Even people who've spoken English daily for decades will do a double take if they're not used to it.
If you listen carefully, the range of vowels is quite wide, for the same word in different accents. The probably throws off a lot of people.
When they visited Texas for a family reunion, several of my cousins who have not spent much time around non-Texans honestly asked about the language she was speaking.
I think this diversity, while large, is still less than in many other languages. As one example of many, just within Europe there are accents/dialects of German in Switzerland that are largely mutually unintelligible even to some other Swiss German speakers, and nearly entirely unintelligible to most Germans. This is also true for dialects of Italian, or even Dutch, according to friends from those countries. It's generally even more fragmented outside of European languages.
Unlike English, some of these cases don't even have easily standardized registers. In my experience, people in Birmingham or Glasgow, for instance, can fluidly switch to a more standardized accent and dialect that's natively or "intuitively" understandable to a speaker from North America or South Africa.
Dialect continuums between languages are basically the norm around the world. You can even connect Sicilian to Portuguese for example.
I would assume the primary reason English isn't part of any major one is because Britain is an island, otherwise English would probably connect to Dutch and join the West Germanic continuum. It would then appear just as fractured as any other language.
The thing is though, you can ask people to speak High German instead of mundart, eg at meetings. They admit it's different enough to warrant explicit statement.
You can't be telling your Liverpudlian or Brummie to speak the Queen's English, that would be rude.
There's no real trick to it other than paying attention.
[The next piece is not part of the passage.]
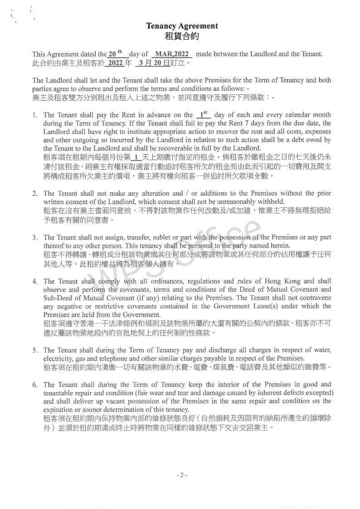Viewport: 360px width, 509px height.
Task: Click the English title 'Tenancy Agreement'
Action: [x=182, y=26]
Record yourself speaking, listen closely to how the sounds you use differ from the accent you want to have. Then practice saying those sounds over and over until they become natural. Keep at this for several years.
It's painful to do (though I find it less so if you focus mostly on specific sounds rather than listening to your full speech -- it's easier to separate the sound from the revulsion of hearing your own voice that way) but it works.